**Assigned task:** Track down each line below containing the string "agent" and copy it.

**Material shown:**
* * * *

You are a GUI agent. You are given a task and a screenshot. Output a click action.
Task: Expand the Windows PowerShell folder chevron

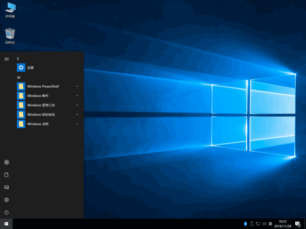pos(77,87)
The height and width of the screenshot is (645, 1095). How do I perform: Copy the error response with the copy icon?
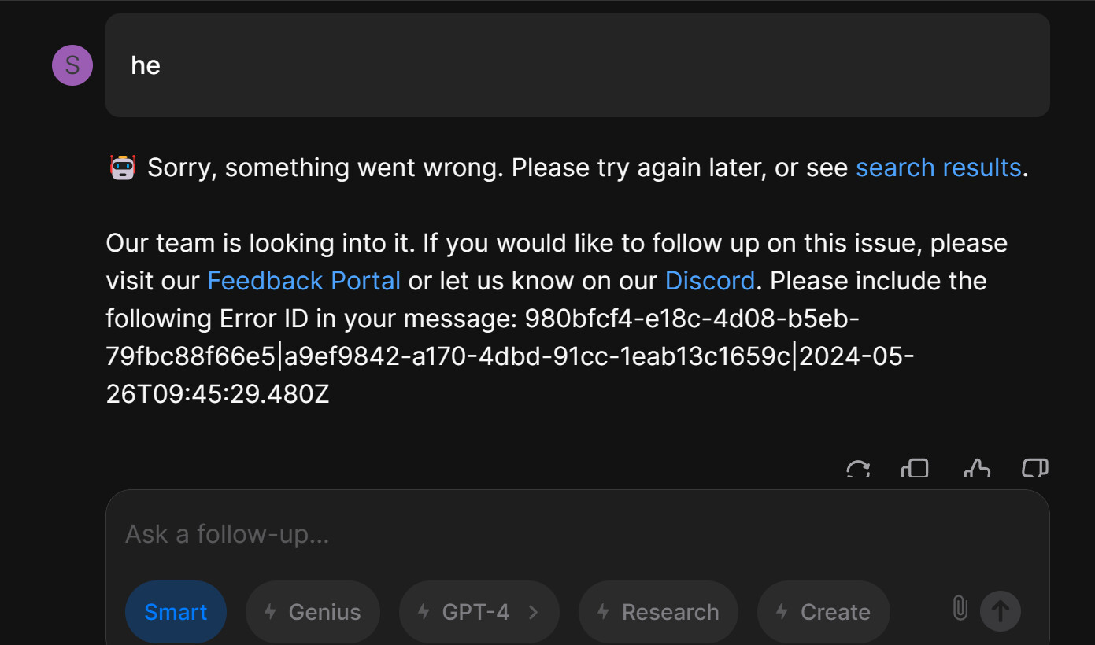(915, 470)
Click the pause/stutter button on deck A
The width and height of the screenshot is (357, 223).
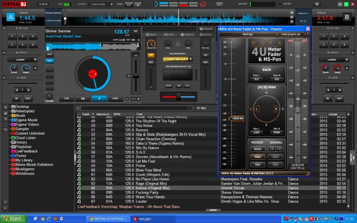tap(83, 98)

* * * *

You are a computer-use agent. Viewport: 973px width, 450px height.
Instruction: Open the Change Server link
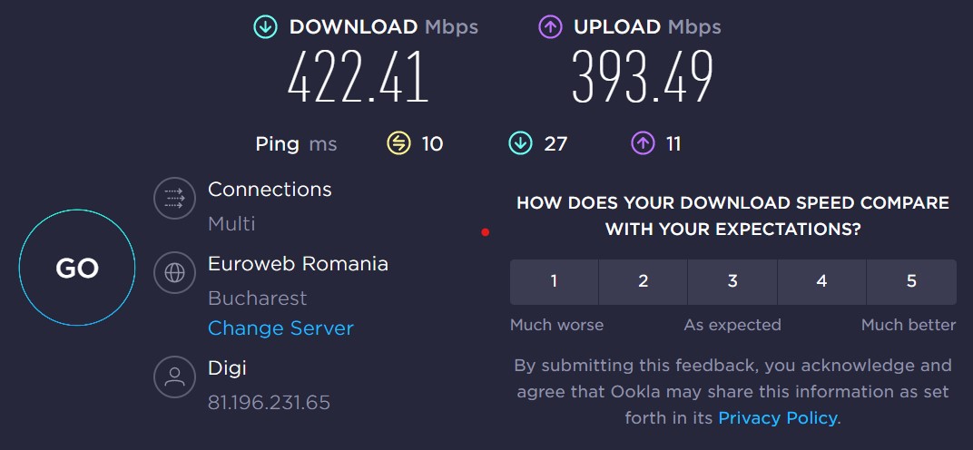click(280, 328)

* * * *

**Reply to the exercise:**
You are a GUI agent. You are given a task and a screenshot. Output a click action.
You are a computer-use agent. Viewport: 973px width, 450px height.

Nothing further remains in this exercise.